Migmatite vs Hornfels Characteristics

Though some rocks look identical, they have certain characteristics which distinguish them from others. Characteristics of rocks include texture, appearance, color, fracture, streak, hardness etc. Migmatite vs Hornfels characteristics assist us to distinguish and recognize rocks. Also you can check about Properties of Migmatite and Properties of Hornfels. Learn more about Migmatite vs Hornfels in the next section. The interior uses of Migmatite include Countertops, Flooring and Kitchens whereas the interior uses of Hornfels include Decorative aggregates, Flooring, Homes and Interior decoration. Due to some exceptional properties of Migmatite and Hornfels, they have various applications in construction industry. The uses of Migmatite in construction industry include As dimension stone, Cement manufacture, For road aggregate, Making natural cement and that of Hornfels include For road aggregate, Roadstone.
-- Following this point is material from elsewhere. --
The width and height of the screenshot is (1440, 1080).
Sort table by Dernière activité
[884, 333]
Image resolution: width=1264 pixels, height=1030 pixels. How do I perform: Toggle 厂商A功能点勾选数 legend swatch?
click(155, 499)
More about Migmatite and Hornfels

Here you can know more about Migmatite and Hornfels. The life cycle of a rock consists of formation of rock, composition of rock and transformation of rock. The composition of Migmatite and Hornfels consists of mineral content and compound content. The mineral content of Migmatite includes Biotite, Chlorite, Feldspar, Garnet, Graphite, Hornblade, Micas, Muscovite or Illite, Quartz, Quartzite, Silica, Zircon and mineral content of Hornfels includes Andalusite. You can also check out the list of all Metamorphic Rocks. When we have to compare Migmatite vs Hornfels, the texture, color and appearance plays an important role in determining the type of rock. Migmatite is available in black, bluish - grey, brown, brown- black, dark greenish - grey, dark grey to black colors whereas, Hornfels is available in brown, dark greenish - grey, green, reddish brown colors. Appearance of Migmatite is Dull, Banded and Foilated and that of Hornfels is Dull. Properties of rock is another aspect for Migmatite vs Hornfels. The hardness of Migmatite is 5.5-6.5 and that of Hornfels is 2-3. The types of Migmatite are Diatexites and Metatexites whereas types of Hornfels are Biotite hornfels. Streak of rock is the color of powder produced when it is dragged across an unweathered surface. The streak of Migmatite is white while that of Hornfels is unknown. The specific heat capacity of Migmatite is Not Available and that of Hornfels is 0.84 kJ/Kg K. Depending on the properties like hardness, toughness, specific heat capacity, porosity etc., rocks are resistant to heat, wear, impact, etc.Migmatite is heat resistant, pressure resistant whereas Hornfels is heat resistant, impact resistant, pressure resistant.